-- Begin Data rows --

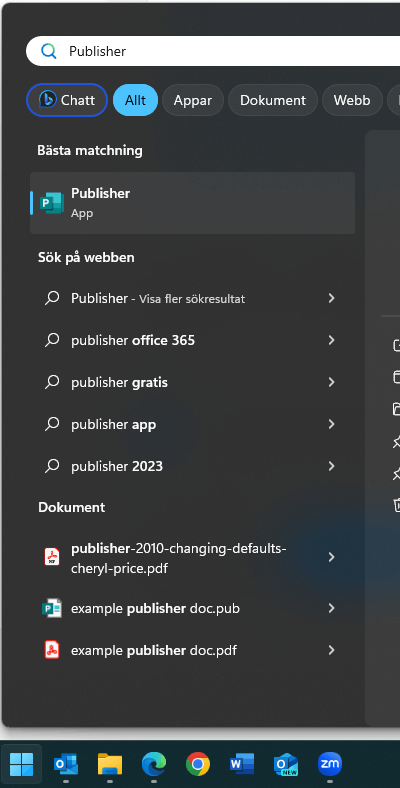Launch Microsoft Edge from the taskbar
This screenshot has width=400, height=788.
(x=154, y=765)
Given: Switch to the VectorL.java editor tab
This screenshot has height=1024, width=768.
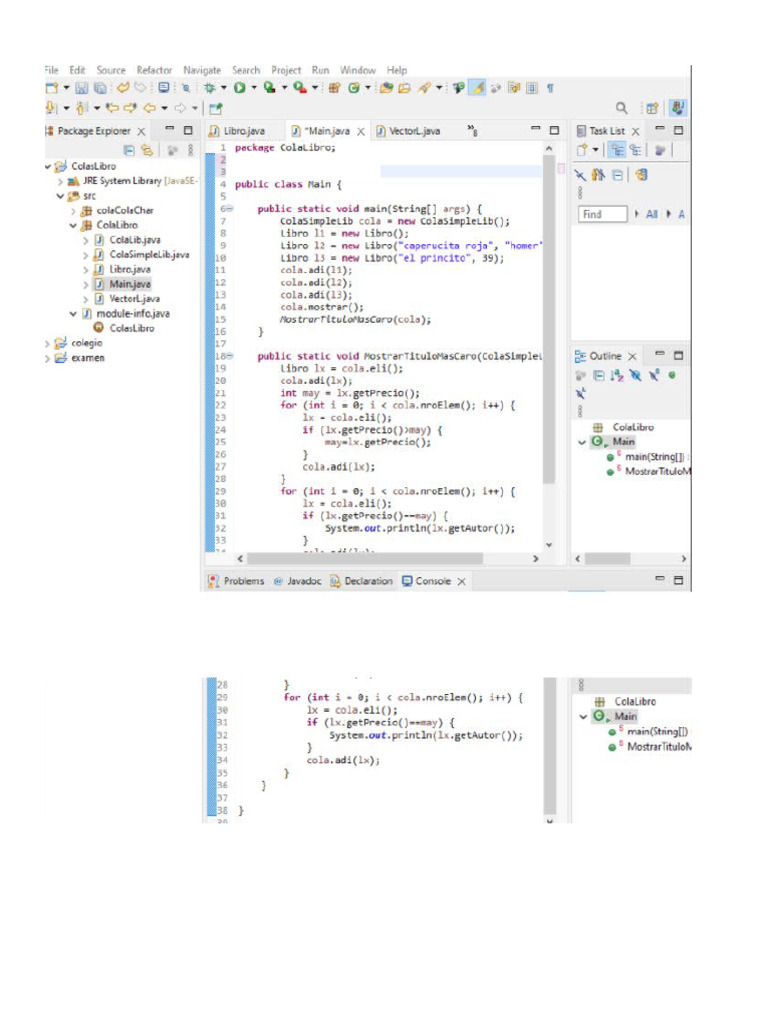Looking at the screenshot, I should click(x=413, y=131).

-- End Data rows --

Transcribe every item above word for word, omitting the pictures.

Launch Microsoft Edge from the taskbar
This screenshot has width=400, height=788.
(x=154, y=765)
Given: Switch to the VectorL.java editor tab
This screenshot has height=1024, width=768.
Looking at the screenshot, I should click(x=413, y=131).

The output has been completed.